Multi-omics analysis and systems biology integration identifies the roles of IL-9 in keratinocyte metabolic reprogramming.

Abstract IL-9 producing T cells are present in healthy skin as well as in the cutaneous lesions of inflammatory diseases and cancers. However, the roles of IL-9 in human skin during homeostasis and in the pathogenesis of inflammatory disorders remain obscure. In this study, we examined the roles of IL-9 in metabolic reprogramming of human primary keratinocytes (HPKs). High-throughput quantitative proteomics revealed that IL-9 signalling in HPKs disrupts the electron transport chain (ETC) by downregulating multiple ETC proteins. NMR-based metabolomics demonstrated that IL-9 also reduced the production of tricarboxylic acid (TCA) cycle intermediates in HPKs. Integration of multi-omics data with systems level analysis using the constraint based MitoCore model predicted marked IL-9-dependent effects on central carbohydrate metabolism, particularly in relation to the glycolytic switch.

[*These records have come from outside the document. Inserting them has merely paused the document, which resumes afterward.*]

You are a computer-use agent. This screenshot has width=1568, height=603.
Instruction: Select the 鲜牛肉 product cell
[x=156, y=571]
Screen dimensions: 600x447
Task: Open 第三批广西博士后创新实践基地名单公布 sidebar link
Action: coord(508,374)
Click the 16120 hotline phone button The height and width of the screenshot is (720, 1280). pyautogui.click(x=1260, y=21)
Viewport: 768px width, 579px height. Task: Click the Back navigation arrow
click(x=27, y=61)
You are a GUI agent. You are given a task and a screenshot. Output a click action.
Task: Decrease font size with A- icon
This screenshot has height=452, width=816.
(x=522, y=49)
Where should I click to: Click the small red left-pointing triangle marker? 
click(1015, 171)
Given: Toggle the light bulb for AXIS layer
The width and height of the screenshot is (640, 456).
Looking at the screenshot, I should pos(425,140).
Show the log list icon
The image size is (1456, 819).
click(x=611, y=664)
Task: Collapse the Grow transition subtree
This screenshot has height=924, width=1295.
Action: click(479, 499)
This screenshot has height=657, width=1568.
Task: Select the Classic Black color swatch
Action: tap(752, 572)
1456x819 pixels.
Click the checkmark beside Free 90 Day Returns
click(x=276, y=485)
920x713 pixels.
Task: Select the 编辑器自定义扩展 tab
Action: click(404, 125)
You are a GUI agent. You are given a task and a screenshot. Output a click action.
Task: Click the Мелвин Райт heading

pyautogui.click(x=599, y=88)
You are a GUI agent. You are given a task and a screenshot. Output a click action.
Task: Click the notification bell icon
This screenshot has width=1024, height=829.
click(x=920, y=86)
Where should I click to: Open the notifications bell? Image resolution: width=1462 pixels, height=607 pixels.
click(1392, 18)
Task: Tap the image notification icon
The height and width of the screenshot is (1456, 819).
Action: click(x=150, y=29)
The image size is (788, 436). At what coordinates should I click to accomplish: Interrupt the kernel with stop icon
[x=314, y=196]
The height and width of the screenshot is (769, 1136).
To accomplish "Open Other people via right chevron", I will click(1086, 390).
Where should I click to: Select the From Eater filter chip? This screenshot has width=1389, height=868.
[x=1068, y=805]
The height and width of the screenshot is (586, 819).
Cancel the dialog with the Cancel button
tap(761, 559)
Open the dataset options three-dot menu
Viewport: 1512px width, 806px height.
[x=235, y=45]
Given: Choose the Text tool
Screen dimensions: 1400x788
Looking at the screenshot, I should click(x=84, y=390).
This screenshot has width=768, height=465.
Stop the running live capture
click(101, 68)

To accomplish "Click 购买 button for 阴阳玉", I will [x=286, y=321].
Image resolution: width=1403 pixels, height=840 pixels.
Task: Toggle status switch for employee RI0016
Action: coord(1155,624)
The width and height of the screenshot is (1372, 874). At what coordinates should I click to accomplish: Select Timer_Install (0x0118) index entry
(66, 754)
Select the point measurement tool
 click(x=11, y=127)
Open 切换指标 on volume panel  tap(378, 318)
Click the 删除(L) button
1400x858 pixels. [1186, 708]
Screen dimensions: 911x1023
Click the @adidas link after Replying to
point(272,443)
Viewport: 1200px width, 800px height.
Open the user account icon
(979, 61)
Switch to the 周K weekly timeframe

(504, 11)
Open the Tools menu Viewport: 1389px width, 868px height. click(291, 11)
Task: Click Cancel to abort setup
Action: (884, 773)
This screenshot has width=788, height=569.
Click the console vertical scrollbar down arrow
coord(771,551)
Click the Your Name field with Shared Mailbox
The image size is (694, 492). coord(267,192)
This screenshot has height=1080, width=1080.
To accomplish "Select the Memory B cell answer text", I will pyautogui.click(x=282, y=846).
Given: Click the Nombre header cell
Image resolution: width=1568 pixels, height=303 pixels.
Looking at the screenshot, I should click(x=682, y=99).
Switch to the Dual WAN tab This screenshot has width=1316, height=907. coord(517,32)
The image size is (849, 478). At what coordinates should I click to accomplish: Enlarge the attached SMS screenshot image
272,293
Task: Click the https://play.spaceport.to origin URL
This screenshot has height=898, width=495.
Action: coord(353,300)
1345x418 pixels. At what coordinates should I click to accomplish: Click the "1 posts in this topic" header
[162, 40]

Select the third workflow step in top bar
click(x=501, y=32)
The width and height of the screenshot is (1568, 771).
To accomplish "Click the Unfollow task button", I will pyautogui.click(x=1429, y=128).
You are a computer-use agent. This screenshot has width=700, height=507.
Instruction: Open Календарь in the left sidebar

Stable isotope metabolomic and biochemical assays confirmed increased glucose consumption and redirection of metabolic flux towards lactate by IL-9. Functionally, IL-9 inhibited reactive oxygen species (ROS) production by IFNγ and promoted HPK survival by inhibiting apoptosis. In conclusion, our data reveal IL-9 as a master regulator of keratinocyte metabolic reprogramming and survival.